8th August 2020 >_
Ok so this is a bit of a new format I’m playing with as well. I think I’ll call this written intuition but it’s suppose to feel almost like you and me are just chatting about a topic and trying to figure things out as we speak.
So I’m currently trying to figure out Whether I can explain phase kickback from a computational branching perspective. We can start with what I think it’s the canonical example where you got a qubit in the + state , another in the - state, you apply a CX gate and we then ens up with the same system but the top qubit has now turned into the - state as well. It has taken a phase related to the X gate when applied to the - state target qubit.
Lets see how can we think about it so you strat with a + state and apply a CX to a - state. This creates two branches where one is in the - state (because the control is 0) and the other is in a state like -0+1 right because we’ve applied an X gate to the minus state. The relative phase between the two components is still 180degrees and so this state is physically equivalent to the - state.

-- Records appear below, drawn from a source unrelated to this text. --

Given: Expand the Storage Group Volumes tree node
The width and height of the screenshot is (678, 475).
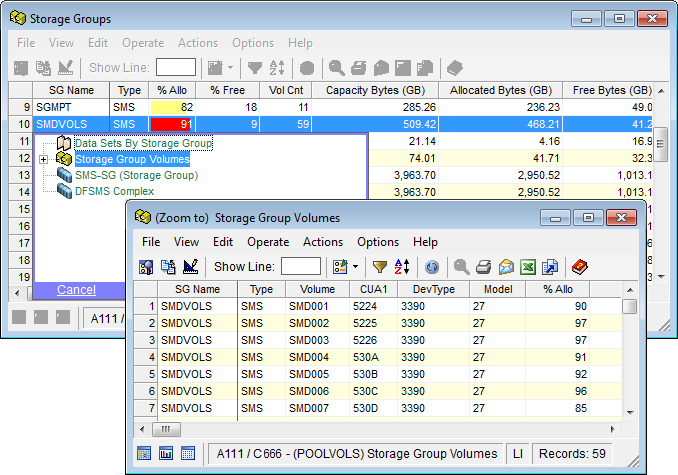Looking at the screenshot, I should (44, 160).
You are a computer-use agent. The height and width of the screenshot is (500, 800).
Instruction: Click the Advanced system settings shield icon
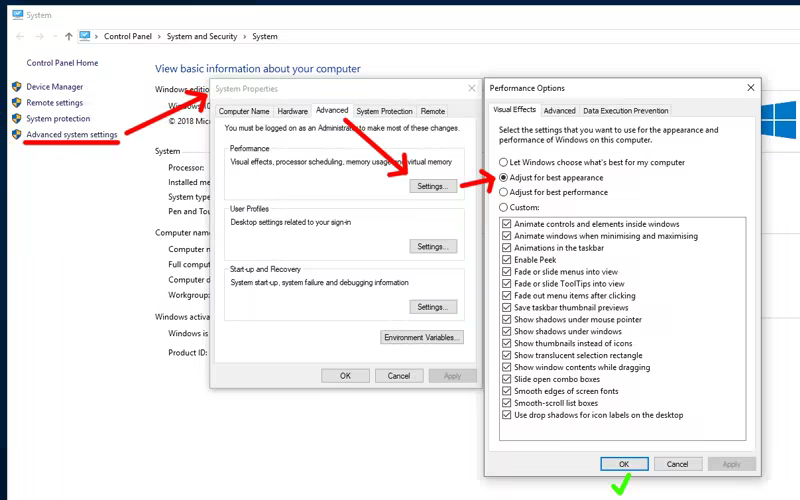tap(16, 135)
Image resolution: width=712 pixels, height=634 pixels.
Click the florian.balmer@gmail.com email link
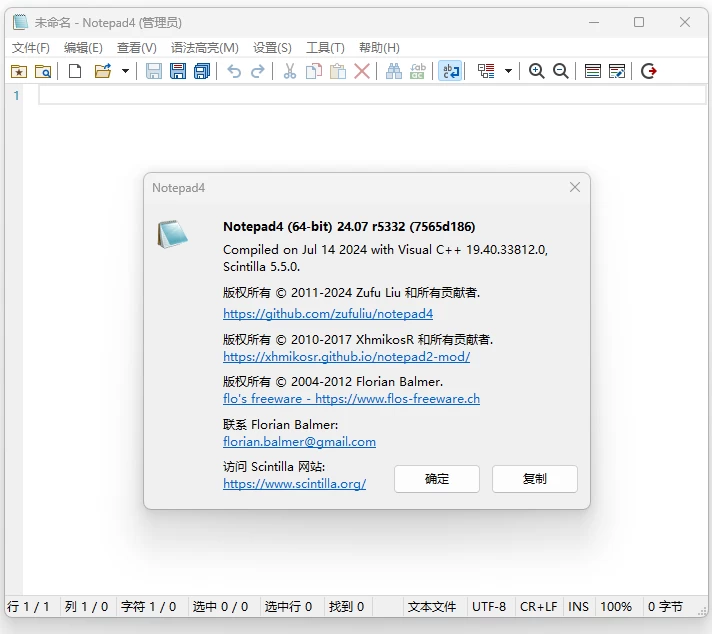coord(299,442)
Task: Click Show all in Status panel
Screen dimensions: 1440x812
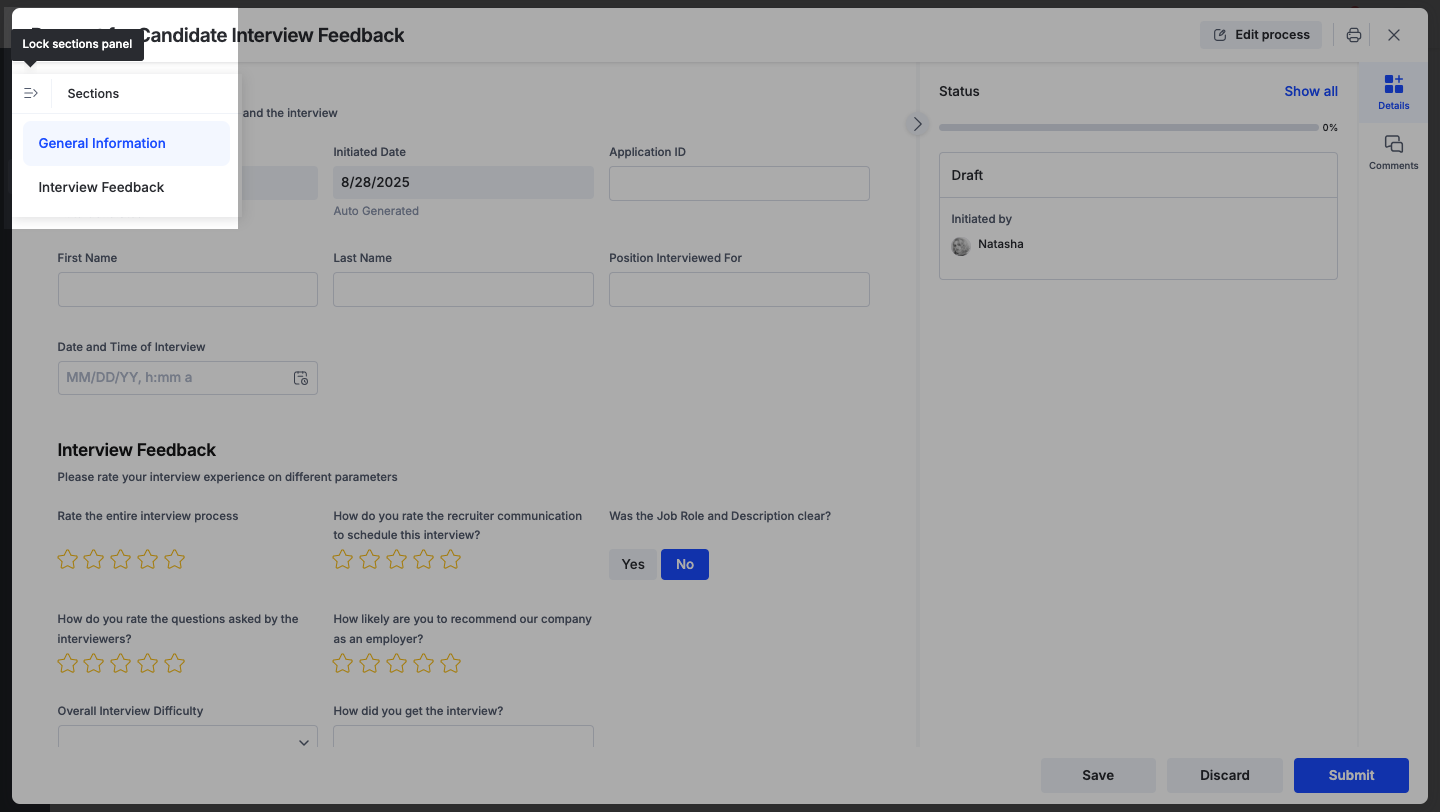Action: click(1311, 91)
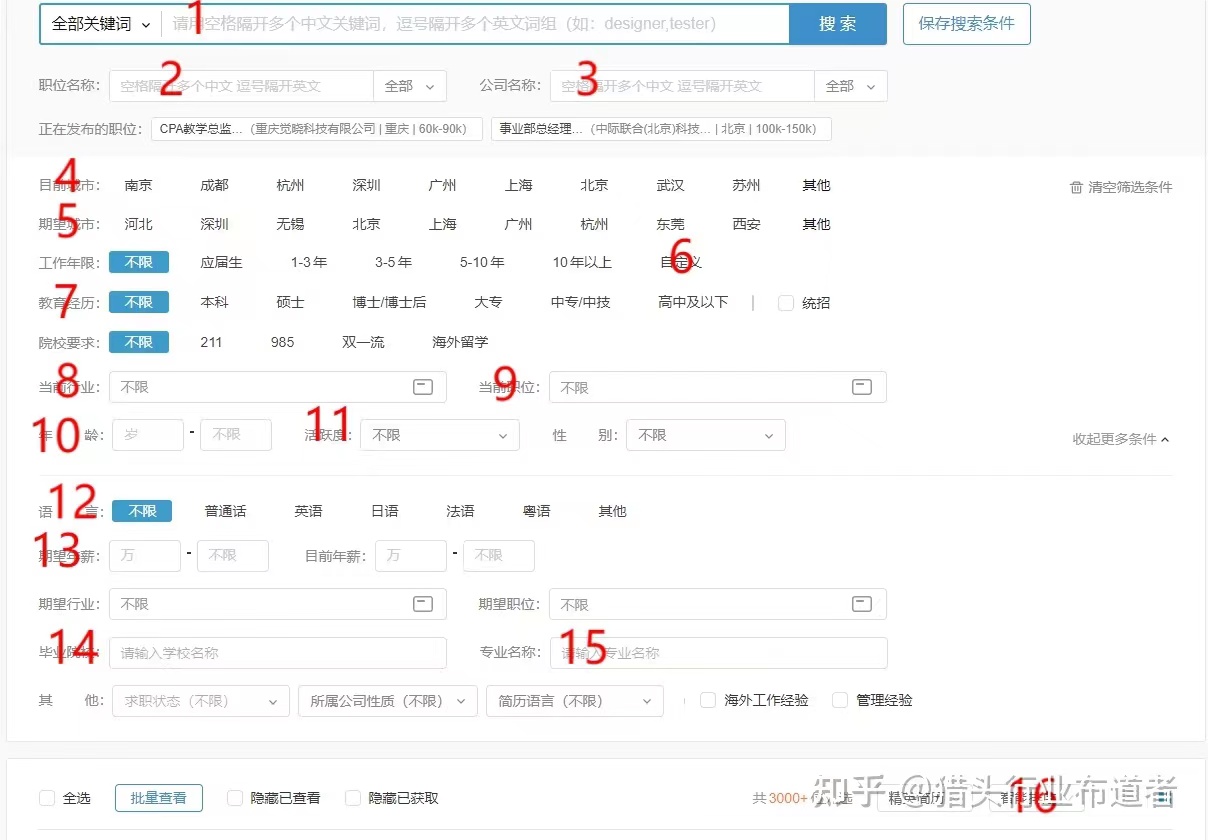The height and width of the screenshot is (840, 1208).
Task: Collapse filters via 收起更多条件
Action: point(1120,439)
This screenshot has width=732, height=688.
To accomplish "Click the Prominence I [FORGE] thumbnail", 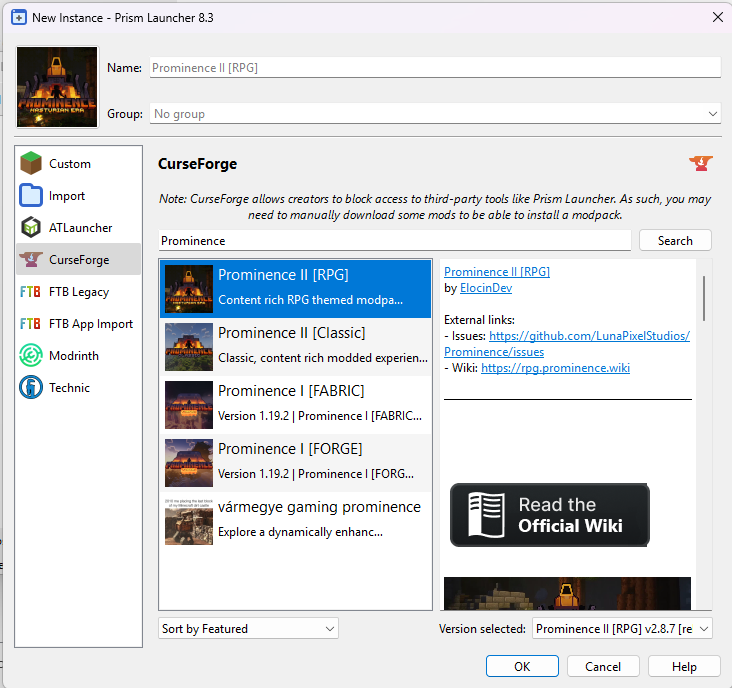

Aha maybe a way to see this thought is that in order to rlly make them equivalent you gotta minus the whole state in order to get the actual - state nevertheless this is in a computational branch! so feels like there should be a rule telling me that if I wanna truly make this equivalent I also have to negate the control qubit is these are somewhat entangled or correlated maybe. And actually this means to turn the 1 into a -1 which when merged with the other branch root (0) makes the 0-1 state and so here you have phase kickback!!!
Thats actually pretty cool but it feels a bit more like a rule to fit the data rather than a standalone truth and that bothers me a bit Why are such states equivalent in the first place? I mena the states which are equal but got a different global phase? I’ve just been reading it as a fact rather than a well founded explanation. Because to be honest we could just keep the computational branches untouched and then we wouldn’t have the phase kickback…
9th August 2020 >_
I just realized that the reason we gotta do this is maybe because we gotta define a fix phase for the 0 component across the system and in this case one of the branches violates this and it just, you gotta have both branches following the same rules because they r part of the same system he ce u gotta correct for that global phase difference which in this case it impacts the control qubit as well because they are ‘multiplied’ or correlated and can’t be separted
10th August 2020 >_
I also wanted to update you guys on something else I found out while playing with it a bit more. If you use an X-Axis control (See here for reference) You actually observe the “phase kickback” affecting the amplitude rather than the phase of the control qubit!
I think that’s pretty awesome! Probably wrong to call this “amplitude kickback” though as we are not kicking back any amplitude but nevertheless cool.
I wonder what if we use a Y-axis control. Should do a mixture: affecting phase and amplitude?